The history of Joseph Fleischer as a wig design studio spans a century and is a chronicle of the lives of three men with brilliant talents in the high art of wig design.
Joseph Fleischer, Louis Feder, and Jerry Roman were all legends in the wig design world during their respective eras.
Joseph Fleischer was the scion of an esteemed wig design and hairstyling family in Austria. At the turn of the last century he was apprenticed in his teenage years to Europe’s master hairstylists. By twenty-one, he was the head hair stylist and make-up artist for the Kaiserhof Vienna Opera House.
He soon married and when the couple honeymooned in America they decided to stay.
Joseph was fascinated by American hairstyles. He began a self-imposed apprenticeship at Simonson’s, the top New York City salon of the time. While working at the salon, he discovered that American wig design techniques were not up to European standards. He found a local hairpiece maker and joined his studio to teach his craft. Joseph improved the quality of production and perfected his own skills in bleaching, tinting, and curling natural hair for wigs.
In 1917, Joseph Fleischer opened his establishment in New York and excelled at creating the finest hand-crafted and custom fit wigs for women by applying exclusive techniques and employing superior raw materials.
Joseph Fleischer & Company flourished until the 1950s when Fleischer approached Louis Feder to form a partnership.
Louis Feder arrived in New York as a young man with a family while fleeing Austria-Hungary in the days leading up to World War I. He had been a wigmaker in the Old World and he and his wife set up shop in Lower Manhattan.
The Feder’s studio specialized in theatrical wigs for Broadway costumes until the stock market crash of 1929. With a lack of shows on Broadway, Louis befriended the new movie producers and began a long career as the wig designer to Hollywood studios and the stars. The Feder studio created the wigs used by actors in Cleopatra, The Phantom of the Opera, King, and Lady Godiva.
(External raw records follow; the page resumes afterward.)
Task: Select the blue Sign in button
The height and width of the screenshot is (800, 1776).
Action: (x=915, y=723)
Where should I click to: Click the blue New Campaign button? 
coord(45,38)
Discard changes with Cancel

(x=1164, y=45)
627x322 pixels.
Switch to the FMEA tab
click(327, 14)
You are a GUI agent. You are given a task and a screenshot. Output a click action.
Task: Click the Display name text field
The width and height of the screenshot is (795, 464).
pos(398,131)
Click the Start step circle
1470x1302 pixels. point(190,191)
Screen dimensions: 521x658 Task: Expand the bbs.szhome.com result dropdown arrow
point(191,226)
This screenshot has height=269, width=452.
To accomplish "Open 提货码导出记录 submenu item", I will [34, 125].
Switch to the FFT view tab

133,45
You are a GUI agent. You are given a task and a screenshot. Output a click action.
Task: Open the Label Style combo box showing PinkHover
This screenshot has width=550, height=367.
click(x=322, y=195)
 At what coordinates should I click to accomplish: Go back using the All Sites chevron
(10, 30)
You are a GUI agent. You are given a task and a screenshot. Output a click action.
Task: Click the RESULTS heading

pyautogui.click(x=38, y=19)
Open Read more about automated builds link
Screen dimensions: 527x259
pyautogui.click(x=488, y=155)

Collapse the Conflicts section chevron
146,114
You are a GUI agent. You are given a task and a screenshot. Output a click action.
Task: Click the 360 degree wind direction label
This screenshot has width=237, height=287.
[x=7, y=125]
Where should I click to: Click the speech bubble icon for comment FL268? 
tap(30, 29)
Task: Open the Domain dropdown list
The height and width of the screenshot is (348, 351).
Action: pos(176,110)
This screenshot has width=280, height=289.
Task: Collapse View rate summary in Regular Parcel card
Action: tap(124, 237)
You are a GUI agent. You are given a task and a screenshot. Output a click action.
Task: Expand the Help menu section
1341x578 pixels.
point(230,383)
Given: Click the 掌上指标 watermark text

It has been said that Max Factor gave up wig design and focused solely on cosmetics after seeing a Louis Feder wig.
By the 1950’s, a Louis Feder wig or hairpiece was known to be the finest for theatre, film, or street wear. At this point, Louis Feder and Joseph Fleischer were competitors who held each other in high regard. As Joseph was getting older, he wanted to retire and proposed a merger to Louis. Louis accepted.
The Louis Feder and Joseph Fleischer studio was enormous and held 125 artisans, each trained personally by Louis. There were 8 floor walkers who supplied various materials to the artisans on the studio floor. The front office employed 4 receptionists, 16 wig designers, and 30 hairstylists. The studio thrived and Louis was creating beautiful wigs and hairpieces which brought joy to so many people.
In 1964, Louis Feder passed away.
In the early 1960’s, Jerry Roman was a leading hairstylist with the famous New York hair salon, Lillie D’ache, and he taught hair styling at the famous Paris Hair Academy in the Bronx, NY.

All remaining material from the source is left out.